Thursday, April 17, 2008

Carta a la cordura

Mi silencio se hace cómplice de lo que mis ojos vieron el domingo aquel. Por un lado la actitud de algunos me producía un malestar de incongruencias; mientras que por otro lado un espectáculo sin igual se presentaba involuntariamente ante mis ojos. Lo inesperado se hizo presente en aquel momento para descubrir las puertas de la intimidad de un ser humano alterada al perder el pudor que causa la desnudez.

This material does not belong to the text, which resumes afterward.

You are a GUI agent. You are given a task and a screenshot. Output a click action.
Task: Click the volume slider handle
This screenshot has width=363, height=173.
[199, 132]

Hoy solo vi lo que se manifestó por coincidencias de aquel lugar y de un evento. Pero sin lugar a dudas será un recuerdo de siempre.

Todos hemos estado expuestos eventos vergonzosos, al parecer esto le provee chispa a la vida. Algunos evento son exiliados de la memoria otros tantos son por impacto auto infligido son retratados como ocasiones minuciosamente deleitadas. Cuando se trata de recordar lo que se quedo en mi memoria del evento aquel, regresa la naturaleza en todo su esplendor. La luz de la tarde que se negó a morir y se coló para permitirme por un momento ver como hubiese sido todo antes del pecado original.

Fue una experiencia, que por prudencia no juzgare como buena mala. Solo confesare que lo que vi fue capaz de mantener intacta mi intención de seguir mirando. Fue inocente mi mirada, mas aun por lo inesperado del lugar…aunque una parte de mi estuvo acompañada de vergüenza ajena.

Sentí alivio de que aun ante la decepción de aquellos días había sido condecorada, aun sin entender por que, con otro de sus secretos… y que mucho me reí de cómo se dan las cosas.